Dans les maisons des hébreux, c'est le silence, pas même les chiens remuent la langue, afin que les hébreux aussi connaissent la différence qui s'exerce entre les bourreaux et les victimes. La multiplication des miracles, des signes et des prodiges n'y change rien parce que Dieu « Je Suis » en a ainsi décidé ! Il faut qu'il arrive à la fin du « message » que Pharaon doit entendre et vivre, tout comme Egypte : « laisse aller mon peuple »
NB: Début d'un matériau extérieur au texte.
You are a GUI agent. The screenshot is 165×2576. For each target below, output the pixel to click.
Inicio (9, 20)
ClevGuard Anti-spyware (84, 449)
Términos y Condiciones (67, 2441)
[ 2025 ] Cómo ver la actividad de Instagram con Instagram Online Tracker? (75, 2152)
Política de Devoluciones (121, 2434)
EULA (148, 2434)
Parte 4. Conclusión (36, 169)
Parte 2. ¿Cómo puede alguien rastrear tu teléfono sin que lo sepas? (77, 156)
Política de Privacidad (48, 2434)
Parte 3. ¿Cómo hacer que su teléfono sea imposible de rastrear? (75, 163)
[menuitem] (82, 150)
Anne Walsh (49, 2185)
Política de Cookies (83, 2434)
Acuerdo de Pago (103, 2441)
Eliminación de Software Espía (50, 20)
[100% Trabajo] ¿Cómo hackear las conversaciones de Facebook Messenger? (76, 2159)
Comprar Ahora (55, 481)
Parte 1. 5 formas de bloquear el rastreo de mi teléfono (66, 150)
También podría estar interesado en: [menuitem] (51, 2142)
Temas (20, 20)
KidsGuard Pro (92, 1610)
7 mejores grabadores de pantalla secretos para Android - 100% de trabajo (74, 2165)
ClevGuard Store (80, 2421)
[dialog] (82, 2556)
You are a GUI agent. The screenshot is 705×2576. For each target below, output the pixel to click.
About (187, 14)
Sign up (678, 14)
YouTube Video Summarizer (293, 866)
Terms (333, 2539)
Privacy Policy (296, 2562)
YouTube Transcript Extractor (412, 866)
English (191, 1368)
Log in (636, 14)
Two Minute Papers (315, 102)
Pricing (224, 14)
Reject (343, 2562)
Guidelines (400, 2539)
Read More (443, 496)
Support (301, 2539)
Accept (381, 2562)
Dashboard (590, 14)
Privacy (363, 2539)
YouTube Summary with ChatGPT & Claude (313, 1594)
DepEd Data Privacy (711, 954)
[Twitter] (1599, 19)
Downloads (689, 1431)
Vous remarquerez que Pharaon n'est pas le seul à perdre son calme puisqu'il nous est fait savoir qu'à cet instant précis où tombe la sentence, après le dernier ultimatum de Dieu, Moïse entra dans une violente colère.

Ensuite, après tout cela vient le temps de prier selon ce qui a été cité précédemment.

Je prie et laisse l'Esprit Saint guider mes prières, mes suppliques, mes demandes, mes assertions, concernant les prisonniers politiques et « le prisonnier » enfin libéré (il n'est pas question de L.G.) puis des portes ouvertes à causes des clefs de David en notre possession, le même sort pour le trio infernal Ouattara, Soro, Bédié ; retour de l'exil pour les exilés, fuite...

Que les « Gouverneurs » les « satrapes » dont Babylone est le centre, délivrent des lettres de créances afin que les rebâtisseurs puissent œuvrer avec dextérité et librement ; et que l'Iniquité quitte le pays en un seul jour, jetée dans un tonneau et élevée dans le ciel jusqu'à disparaître.

En achevant ce temps consacré à cette « Paracha bo 4ème jour » il m'est donné de lire dans le livre de Job 5 / 8 à 27 ce qui suit (un extrait) avoir recours à Dieu qui empêche le plan des hommes rusés. Dieu corrige ceux qu'il aime. Il créé la plaie pour mieux l'en délivrer et guérir ; il nous sauve des temps de famine, nous mettant à l'abri des fléaux de la langue (menteurs / mensonges – Esaïe 54) pour enfin nous faire reposer en paix dans nos demeures.

Soyez bénis par notre Dieu qui agit pour la gloire de son saint nom.